[Source records]
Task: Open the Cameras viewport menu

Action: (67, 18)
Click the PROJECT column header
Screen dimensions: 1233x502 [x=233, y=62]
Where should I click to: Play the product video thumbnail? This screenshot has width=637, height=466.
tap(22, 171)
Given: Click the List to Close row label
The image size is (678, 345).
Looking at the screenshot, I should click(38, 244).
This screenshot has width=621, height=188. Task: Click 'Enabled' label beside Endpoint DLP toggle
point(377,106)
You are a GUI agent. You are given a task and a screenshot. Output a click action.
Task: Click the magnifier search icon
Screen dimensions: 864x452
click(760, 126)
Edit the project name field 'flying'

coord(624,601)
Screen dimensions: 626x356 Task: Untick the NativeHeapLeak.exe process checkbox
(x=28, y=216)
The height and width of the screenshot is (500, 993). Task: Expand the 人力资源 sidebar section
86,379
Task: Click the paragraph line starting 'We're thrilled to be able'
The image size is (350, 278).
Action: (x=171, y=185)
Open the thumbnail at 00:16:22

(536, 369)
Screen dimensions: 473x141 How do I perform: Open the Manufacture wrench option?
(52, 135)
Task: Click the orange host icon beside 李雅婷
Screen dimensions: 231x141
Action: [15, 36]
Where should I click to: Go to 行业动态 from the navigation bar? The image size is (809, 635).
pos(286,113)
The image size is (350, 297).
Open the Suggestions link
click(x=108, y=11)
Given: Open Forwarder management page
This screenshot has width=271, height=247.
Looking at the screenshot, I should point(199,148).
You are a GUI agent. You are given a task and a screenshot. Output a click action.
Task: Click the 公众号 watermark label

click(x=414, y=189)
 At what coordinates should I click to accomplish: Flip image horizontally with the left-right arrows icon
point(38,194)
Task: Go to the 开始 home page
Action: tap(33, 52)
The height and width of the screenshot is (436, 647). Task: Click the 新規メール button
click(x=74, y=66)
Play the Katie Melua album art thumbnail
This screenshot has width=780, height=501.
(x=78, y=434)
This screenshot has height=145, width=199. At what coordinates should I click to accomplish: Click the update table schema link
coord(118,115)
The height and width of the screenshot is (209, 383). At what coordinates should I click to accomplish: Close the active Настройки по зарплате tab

# ASSIGNED TASK
Find the word "Close" in the entries and show each line where it is found.

# SOLVED PROBLEM
Given: Click the List to Close row label
The height and width of the screenshot is (209, 383). At what coordinates should I click to accomplish: Close the active Настройки по зарплате tab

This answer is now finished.